Task inputs START

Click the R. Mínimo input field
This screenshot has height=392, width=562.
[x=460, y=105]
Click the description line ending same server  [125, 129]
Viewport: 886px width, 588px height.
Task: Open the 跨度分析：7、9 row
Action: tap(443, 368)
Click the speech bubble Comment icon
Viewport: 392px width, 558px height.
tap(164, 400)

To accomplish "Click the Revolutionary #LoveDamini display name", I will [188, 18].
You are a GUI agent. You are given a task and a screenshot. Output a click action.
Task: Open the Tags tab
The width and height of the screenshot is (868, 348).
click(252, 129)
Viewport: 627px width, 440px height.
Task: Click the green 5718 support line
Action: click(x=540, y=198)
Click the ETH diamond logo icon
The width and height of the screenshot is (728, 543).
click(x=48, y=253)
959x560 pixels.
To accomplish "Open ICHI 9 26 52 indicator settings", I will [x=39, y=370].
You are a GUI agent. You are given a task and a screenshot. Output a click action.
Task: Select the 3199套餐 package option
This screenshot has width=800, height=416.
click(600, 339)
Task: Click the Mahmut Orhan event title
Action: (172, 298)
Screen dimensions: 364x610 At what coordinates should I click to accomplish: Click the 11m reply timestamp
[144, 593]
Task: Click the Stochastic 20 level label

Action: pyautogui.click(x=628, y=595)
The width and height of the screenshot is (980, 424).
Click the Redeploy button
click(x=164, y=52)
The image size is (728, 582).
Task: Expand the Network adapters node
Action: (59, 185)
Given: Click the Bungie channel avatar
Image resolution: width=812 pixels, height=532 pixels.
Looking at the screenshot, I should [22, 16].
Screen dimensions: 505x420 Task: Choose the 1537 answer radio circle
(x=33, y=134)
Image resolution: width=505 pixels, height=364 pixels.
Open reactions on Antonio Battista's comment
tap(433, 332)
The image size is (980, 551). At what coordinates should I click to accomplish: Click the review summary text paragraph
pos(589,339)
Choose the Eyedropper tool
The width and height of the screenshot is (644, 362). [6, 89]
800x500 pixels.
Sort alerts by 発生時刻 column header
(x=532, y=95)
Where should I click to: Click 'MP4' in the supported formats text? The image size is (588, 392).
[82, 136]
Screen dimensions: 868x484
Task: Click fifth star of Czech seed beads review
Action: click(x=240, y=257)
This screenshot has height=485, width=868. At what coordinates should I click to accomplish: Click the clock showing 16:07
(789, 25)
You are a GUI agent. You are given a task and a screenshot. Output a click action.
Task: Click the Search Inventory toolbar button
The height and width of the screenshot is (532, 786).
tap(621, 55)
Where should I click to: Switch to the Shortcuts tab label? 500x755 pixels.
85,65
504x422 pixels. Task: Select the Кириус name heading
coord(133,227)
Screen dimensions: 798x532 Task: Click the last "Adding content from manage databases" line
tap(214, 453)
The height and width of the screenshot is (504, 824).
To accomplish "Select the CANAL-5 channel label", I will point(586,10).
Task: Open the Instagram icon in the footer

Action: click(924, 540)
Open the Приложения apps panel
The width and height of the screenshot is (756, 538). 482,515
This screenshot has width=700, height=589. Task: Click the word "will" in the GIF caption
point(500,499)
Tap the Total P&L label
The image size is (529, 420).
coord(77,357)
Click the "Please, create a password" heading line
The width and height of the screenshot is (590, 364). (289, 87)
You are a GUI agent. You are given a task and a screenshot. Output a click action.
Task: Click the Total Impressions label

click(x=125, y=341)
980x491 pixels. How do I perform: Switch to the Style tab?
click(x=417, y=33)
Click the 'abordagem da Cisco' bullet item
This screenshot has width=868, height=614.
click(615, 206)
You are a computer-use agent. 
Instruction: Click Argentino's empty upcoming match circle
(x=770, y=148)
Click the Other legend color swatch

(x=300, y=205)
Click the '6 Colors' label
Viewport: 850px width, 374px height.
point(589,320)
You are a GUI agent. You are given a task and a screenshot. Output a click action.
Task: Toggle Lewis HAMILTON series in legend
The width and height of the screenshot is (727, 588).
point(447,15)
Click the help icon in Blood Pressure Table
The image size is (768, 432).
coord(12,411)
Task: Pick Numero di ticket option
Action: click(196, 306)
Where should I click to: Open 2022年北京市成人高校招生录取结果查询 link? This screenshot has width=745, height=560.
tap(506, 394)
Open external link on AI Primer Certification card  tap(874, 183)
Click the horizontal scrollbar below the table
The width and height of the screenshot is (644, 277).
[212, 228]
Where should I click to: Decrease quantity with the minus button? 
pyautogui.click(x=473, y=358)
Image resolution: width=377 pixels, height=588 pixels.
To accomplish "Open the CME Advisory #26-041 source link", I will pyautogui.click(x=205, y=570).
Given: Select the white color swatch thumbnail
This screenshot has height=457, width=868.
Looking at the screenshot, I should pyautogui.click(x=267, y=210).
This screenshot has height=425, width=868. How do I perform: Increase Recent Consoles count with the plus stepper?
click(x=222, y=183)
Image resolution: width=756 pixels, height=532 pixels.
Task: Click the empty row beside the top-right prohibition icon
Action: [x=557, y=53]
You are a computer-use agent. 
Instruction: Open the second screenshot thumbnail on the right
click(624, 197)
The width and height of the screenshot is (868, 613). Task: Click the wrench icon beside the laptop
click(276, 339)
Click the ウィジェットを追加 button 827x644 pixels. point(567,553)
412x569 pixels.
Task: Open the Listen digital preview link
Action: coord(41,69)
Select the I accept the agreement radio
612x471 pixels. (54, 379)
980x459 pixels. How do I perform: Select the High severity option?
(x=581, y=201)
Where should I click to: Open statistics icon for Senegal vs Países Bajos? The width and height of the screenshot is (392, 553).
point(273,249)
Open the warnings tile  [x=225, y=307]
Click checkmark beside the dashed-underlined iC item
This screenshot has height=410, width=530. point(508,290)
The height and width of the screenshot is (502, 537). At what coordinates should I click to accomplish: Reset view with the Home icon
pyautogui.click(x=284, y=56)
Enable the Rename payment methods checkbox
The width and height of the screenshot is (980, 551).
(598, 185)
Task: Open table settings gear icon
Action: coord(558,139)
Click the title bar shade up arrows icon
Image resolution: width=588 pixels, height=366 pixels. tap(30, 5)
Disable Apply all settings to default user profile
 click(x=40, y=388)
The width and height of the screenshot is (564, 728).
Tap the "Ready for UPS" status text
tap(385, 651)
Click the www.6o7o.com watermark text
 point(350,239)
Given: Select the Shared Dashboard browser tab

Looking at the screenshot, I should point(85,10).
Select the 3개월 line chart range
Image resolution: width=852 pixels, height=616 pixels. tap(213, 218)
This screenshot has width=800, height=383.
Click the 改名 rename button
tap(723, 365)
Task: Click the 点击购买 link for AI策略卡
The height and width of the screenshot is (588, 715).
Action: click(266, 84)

Task inputs END

Problem: Copy out all of the data. Keep every word unchanged.

Answer to this exercise:
Click the R. Mínimo input field
This screenshot has height=392, width=562.
[x=460, y=105]
Click the description line ending same server  [125, 129]
Viewport: 886px width, 588px height.
Task: Open the 跨度分析：7、9 row
Action: tap(443, 368)
Click the speech bubble Comment icon
Viewport: 392px width, 558px height.
tap(164, 400)

To accomplish "Click the Revolutionary #LoveDamini display name", I will [188, 18].
You are a GUI agent. You are given a task and a screenshot. Output a click action.
Task: Open the Tags tab
The width and height of the screenshot is (868, 348).
click(252, 129)
Viewport: 627px width, 440px height.
Task: Click the green 5718 support line
Action: click(x=540, y=198)
Click the ETH diamond logo icon
The width and height of the screenshot is (728, 543).
click(x=48, y=253)
959x560 pixels.
To accomplish "Open ICHI 9 26 52 indicator settings", I will [x=39, y=370].
You are a GUI agent. You are given a task and a screenshot. Output a click action.
Task: Select the 3199套餐 package option
This screenshot has width=800, height=416.
click(600, 339)
Task: Click the Mahmut Orhan event title
Action: (172, 298)
Screen dimensions: 364x610 At what coordinates should I click to accomplish: Click the 11m reply timestamp
[144, 593]
Task: Click the Stochastic 20 level label

Action: pyautogui.click(x=628, y=595)
The width and height of the screenshot is (980, 424).
Click the Redeploy button
click(x=164, y=52)
The image size is (728, 582).
Task: Expand the Network adapters node
Action: (59, 185)
Given: Click the Bungie channel avatar
Image resolution: width=812 pixels, height=532 pixels.
Looking at the screenshot, I should [22, 16].
Screen dimensions: 505x420 Task: Choose the 1537 answer radio circle
(x=33, y=134)
Image resolution: width=505 pixels, height=364 pixels.
Open reactions on Antonio Battista's comment
tap(433, 332)
The image size is (980, 551). At what coordinates should I click to accomplish: Click the review summary text paragraph
pos(589,339)
Choose the Eyedropper tool
The width and height of the screenshot is (644, 362). [6, 89]
800x500 pixels.
Sort alerts by 発生時刻 column header
(x=532, y=95)
Where should I click to: Click 'MP4' in the supported formats text? The image size is (588, 392).
[82, 136]
Screen dimensions: 868x484
Task: Click fifth star of Czech seed beads review
Action: click(x=240, y=257)
This screenshot has height=485, width=868. At what coordinates should I click to accomplish: Click the clock showing 16:07
(789, 25)
You are a GUI agent. You are given a task and a screenshot. Output a click action.
Task: Click the Search Inventory toolbar button
The height and width of the screenshot is (532, 786).
tap(621, 55)
Where should I click to: Switch to the Shortcuts tab label? 500x755 pixels.
85,65
504x422 pixels. Task: Select the Кириус name heading
coord(133,227)
Screen dimensions: 798x532 Task: Click the last "Adding content from manage databases" line
tap(214, 453)
The height and width of the screenshot is (504, 824).
To accomplish "Select the CANAL-5 channel label", I will point(586,10).
Task: Open the Instagram icon in the footer

Action: click(924, 540)
Open the Приложения apps panel
The width and height of the screenshot is (756, 538). 482,515
This screenshot has width=700, height=589. Task: Click the word "will" in the GIF caption
point(500,499)
Tap the Total P&L label
The image size is (529, 420).
coord(77,357)
Click the "Please, create a password" heading line
The width and height of the screenshot is (590, 364). (289, 87)
You are a GUI agent. You are given a task and a screenshot. Output a click action.
Task: Click the Total Impressions label

click(x=125, y=341)
980x491 pixels. How do I perform: Switch to the Style tab?
click(x=417, y=33)
Click the 'abordagem da Cisco' bullet item
This screenshot has width=868, height=614.
click(615, 206)
You are a computer-use agent. 
Instruction: Click Argentino's empty upcoming match circle
(x=770, y=148)
Click the Other legend color swatch

(x=300, y=205)
Click the '6 Colors' label
Viewport: 850px width, 374px height.
point(589,320)
You are a GUI agent. You are given a task and a screenshot. Output a click action.
Task: Toggle Lewis HAMILTON series in legend
The width and height of the screenshot is (727, 588).
point(447,15)
Click the help icon in Blood Pressure Table
The image size is (768, 432).
coord(12,411)
Task: Pick Numero di ticket option
Action: click(196, 306)
Where should I click to: Open 2022年北京市成人高校招生录取结果查询 link? This screenshot has width=745, height=560.
tap(506, 394)
Open external link on AI Primer Certification card  tap(874, 183)
Click the horizontal scrollbar below the table
The width and height of the screenshot is (644, 277).
[212, 228]
Where should I click to: Decrease quantity with the minus button? 
pyautogui.click(x=473, y=358)
Image resolution: width=377 pixels, height=588 pixels.
To accomplish "Open the CME Advisory #26-041 source link", I will pyautogui.click(x=205, y=570).
Given: Select the white color swatch thumbnail
This screenshot has height=457, width=868.
Looking at the screenshot, I should pyautogui.click(x=267, y=210).
This screenshot has height=425, width=868. How do I perform: Increase Recent Consoles count with the plus stepper?
click(x=222, y=183)
Image resolution: width=756 pixels, height=532 pixels.
Task: Click the empty row beside the top-right prohibition icon
Action: [x=557, y=53]
You are a computer-use agent. 
Instruction: Open the second screenshot thumbnail on the right
click(624, 197)
The width and height of the screenshot is (868, 613). Task: Click the wrench icon beside the laptop
click(276, 339)
Click the ウィジェットを追加 button 827x644 pixels. point(567,553)
412x569 pixels.
Task: Open the Listen digital preview link
Action: coord(41,69)
Select the I accept the agreement radio
612x471 pixels. (54, 379)
980x459 pixels. How do I perform: Select the High severity option?
(x=581, y=201)
Where should I click to: Open statistics icon for Senegal vs Países Bajos? The width and height of the screenshot is (392, 553).
point(273,249)
Open the warnings tile  [x=225, y=307]
Click checkmark beside the dashed-underlined iC item
This screenshot has height=410, width=530. point(508,290)
The height and width of the screenshot is (502, 537). At what coordinates should I click to accomplish: Reset view with the Home icon
pyautogui.click(x=284, y=56)
Enable the Rename payment methods checkbox
The width and height of the screenshot is (980, 551).
(598, 185)
Task: Open table settings gear icon
Action: coord(558,139)
Click the title bar shade up arrows icon
Image resolution: width=588 pixels, height=366 pixels. tap(30, 5)
Disable Apply all settings to default user profile
 click(x=40, y=388)
The width and height of the screenshot is (564, 728).
Tap the "Ready for UPS" status text
tap(385, 651)
Click the www.6o7o.com watermark text
 point(350,239)
Given: Select the Shared Dashboard browser tab

Looking at the screenshot, I should point(85,10).
Select the 3개월 line chart range
Image resolution: width=852 pixels, height=616 pixels. tap(213, 218)
This screenshot has width=800, height=383.
Click the 改名 rename button
tap(723, 365)
Task: Click the 点击购买 link for AI策略卡
The height and width of the screenshot is (588, 715).
Action: click(266, 84)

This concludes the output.